4. Grunwald JE, DuPont J, Riva CE. Retinal haemodynamics in patients with early diabetes mellitus. Br J Ophthalmol 1996;80:327-331.

Figures

Figure 1. Anatomical EPI image and corresponding quantitative blood flow map of the mouse eye from a representative control mouse at 42x42x400 µm. ON: optic nerve.

Figure 2. MRI BF measures recorded in regular room air and in hypercapnia in control and diabetic mice (n=8 each, mean±SEM). a: p<0.05 for Control Vs Diabetic in room air, b: p<0.05 for Control Vs Diabetic in hypercapnia, c: p<0.05 for Control room air Vs Control hypercapnia, d: p<0.05 for Diabetic room air Vs Diabetic hypercapnia.

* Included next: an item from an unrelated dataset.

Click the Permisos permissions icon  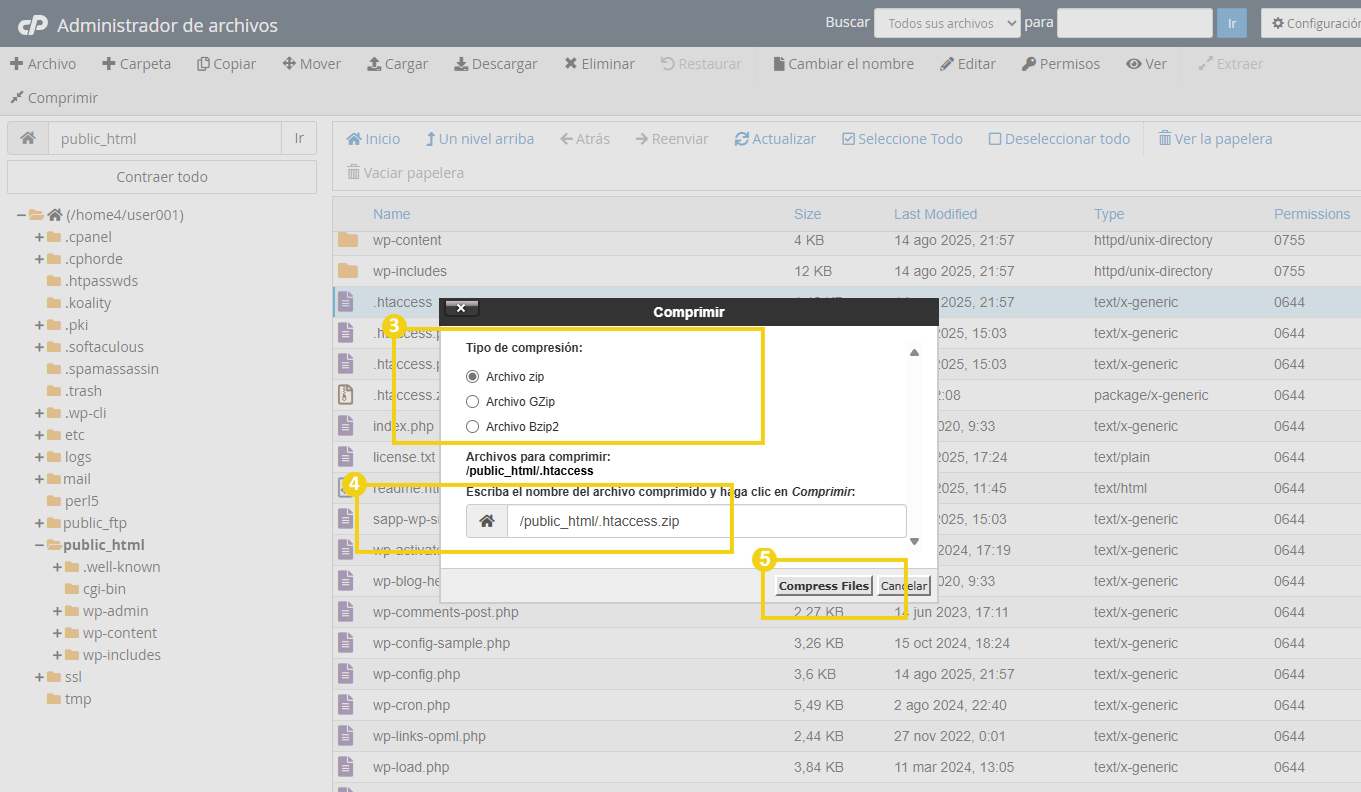[x=1061, y=63]
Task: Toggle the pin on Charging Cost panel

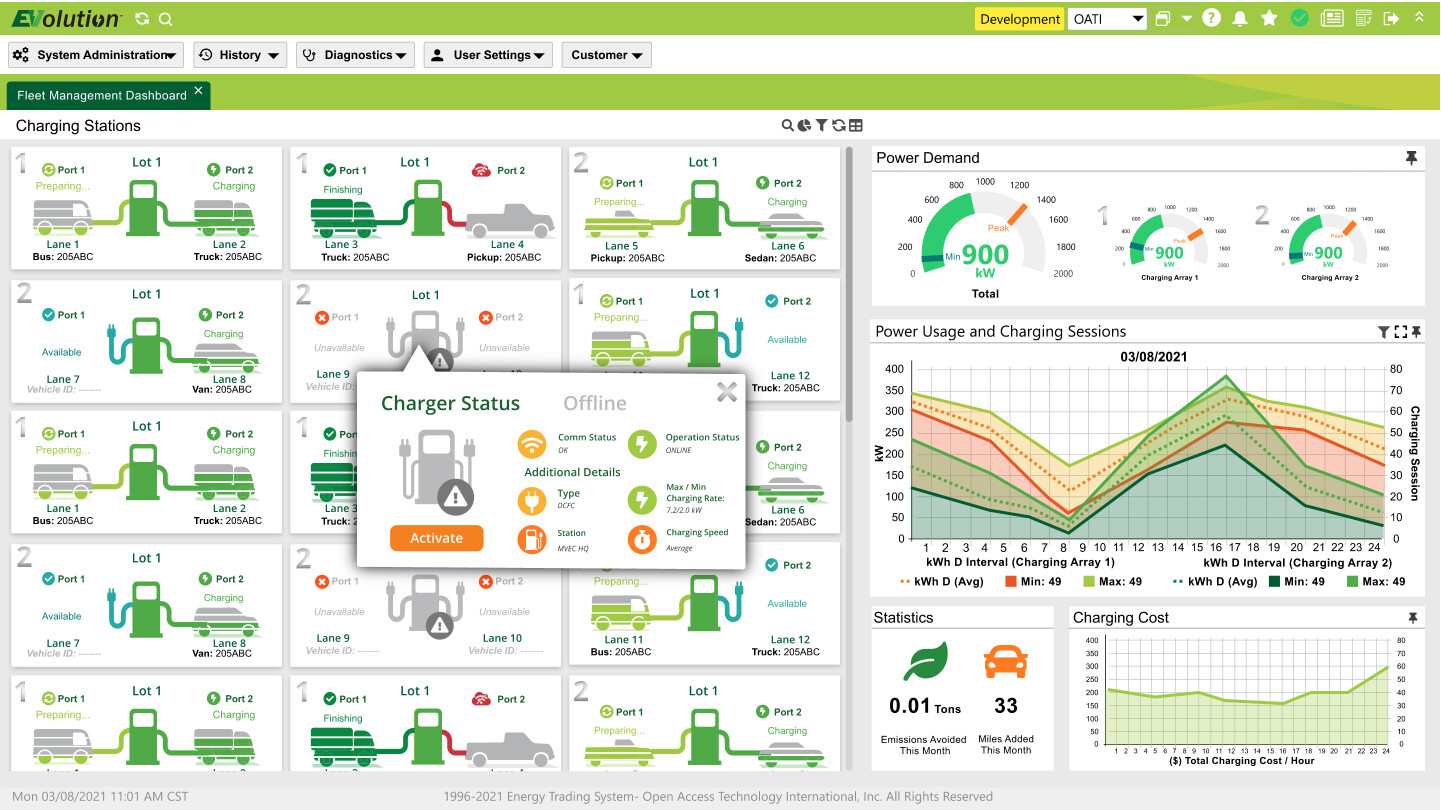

Figure 3. Ratios of hypercapnic to air values of choroidal blood flow (ChBF) (A) and retinal blood flow (RBF) (B) for control and diabetic mice. Mean±SEM.

Figure 4. Correlations between ChBF and the ERG b-wave under regular room air (A) and under hypercapnia (B) for control (gray circles) and diabetic (black circles) groups. The straight lines are fitted linear regression lines.